— Stored entries —
*** Block opens ***
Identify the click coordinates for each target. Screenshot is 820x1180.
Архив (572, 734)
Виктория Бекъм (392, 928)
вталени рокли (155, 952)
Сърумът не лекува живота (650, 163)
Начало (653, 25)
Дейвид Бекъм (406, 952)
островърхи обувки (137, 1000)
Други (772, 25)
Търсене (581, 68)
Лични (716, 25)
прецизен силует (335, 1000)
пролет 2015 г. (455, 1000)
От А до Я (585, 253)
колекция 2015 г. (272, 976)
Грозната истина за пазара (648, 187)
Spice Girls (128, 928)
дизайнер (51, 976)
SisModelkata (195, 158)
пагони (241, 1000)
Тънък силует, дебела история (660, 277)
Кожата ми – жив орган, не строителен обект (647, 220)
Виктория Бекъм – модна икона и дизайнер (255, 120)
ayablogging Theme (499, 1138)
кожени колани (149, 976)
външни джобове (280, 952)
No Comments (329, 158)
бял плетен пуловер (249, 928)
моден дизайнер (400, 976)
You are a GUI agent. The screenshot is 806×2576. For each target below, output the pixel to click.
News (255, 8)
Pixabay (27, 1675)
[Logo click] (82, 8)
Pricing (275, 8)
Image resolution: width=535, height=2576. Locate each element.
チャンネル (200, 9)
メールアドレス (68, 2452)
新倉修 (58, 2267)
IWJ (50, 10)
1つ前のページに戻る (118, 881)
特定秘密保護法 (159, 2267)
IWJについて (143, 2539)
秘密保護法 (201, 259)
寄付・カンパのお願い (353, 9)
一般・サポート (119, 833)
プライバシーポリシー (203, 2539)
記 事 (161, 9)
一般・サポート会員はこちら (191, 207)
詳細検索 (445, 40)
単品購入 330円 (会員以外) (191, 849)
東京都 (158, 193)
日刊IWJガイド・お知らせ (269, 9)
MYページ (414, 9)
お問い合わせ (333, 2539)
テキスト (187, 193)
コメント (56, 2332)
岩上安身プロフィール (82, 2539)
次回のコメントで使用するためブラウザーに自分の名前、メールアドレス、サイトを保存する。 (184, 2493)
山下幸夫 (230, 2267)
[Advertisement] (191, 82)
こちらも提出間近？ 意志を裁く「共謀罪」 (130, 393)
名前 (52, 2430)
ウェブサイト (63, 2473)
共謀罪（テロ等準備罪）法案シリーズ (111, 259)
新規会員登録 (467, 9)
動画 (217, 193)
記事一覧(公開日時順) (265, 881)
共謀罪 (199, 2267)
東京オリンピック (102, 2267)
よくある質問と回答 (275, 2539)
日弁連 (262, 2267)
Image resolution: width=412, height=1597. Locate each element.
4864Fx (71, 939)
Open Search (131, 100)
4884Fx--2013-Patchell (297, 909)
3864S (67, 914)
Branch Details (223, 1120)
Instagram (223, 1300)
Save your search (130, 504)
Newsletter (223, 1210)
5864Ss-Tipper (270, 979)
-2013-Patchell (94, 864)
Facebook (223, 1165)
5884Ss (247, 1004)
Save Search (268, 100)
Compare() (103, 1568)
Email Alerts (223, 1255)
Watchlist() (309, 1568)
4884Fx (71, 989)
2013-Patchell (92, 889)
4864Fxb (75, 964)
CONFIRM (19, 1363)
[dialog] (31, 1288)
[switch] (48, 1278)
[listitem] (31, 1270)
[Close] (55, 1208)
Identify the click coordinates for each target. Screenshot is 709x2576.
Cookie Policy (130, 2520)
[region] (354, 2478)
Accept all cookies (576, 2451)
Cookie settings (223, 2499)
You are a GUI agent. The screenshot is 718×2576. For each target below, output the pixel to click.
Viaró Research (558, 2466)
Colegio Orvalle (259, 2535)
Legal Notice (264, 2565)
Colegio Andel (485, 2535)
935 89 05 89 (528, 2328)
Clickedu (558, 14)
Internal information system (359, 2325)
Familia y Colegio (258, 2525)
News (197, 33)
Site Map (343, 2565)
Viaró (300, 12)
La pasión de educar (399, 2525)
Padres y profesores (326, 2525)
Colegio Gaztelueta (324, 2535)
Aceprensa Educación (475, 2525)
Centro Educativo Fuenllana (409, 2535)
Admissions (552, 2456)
*** Block closes ***
— Exercise directions —
The required output is the exact run of lines from the one with "Clickedu (558, 14)" through the final line of the entries.

— Solution for this exercise —
Clickedu (558, 14)
Internal information system (359, 2325)
Familia y Colegio (258, 2525)
News (197, 33)
Site Map (343, 2565)
Viaró (300, 12)
La pasión de educar (399, 2525)
Padres y profesores (326, 2525)
Colegio Gaztelueta (324, 2535)
Aceprensa Educación (475, 2525)
Centro Educativo Fuenllana (409, 2535)
Admissions (552, 2456)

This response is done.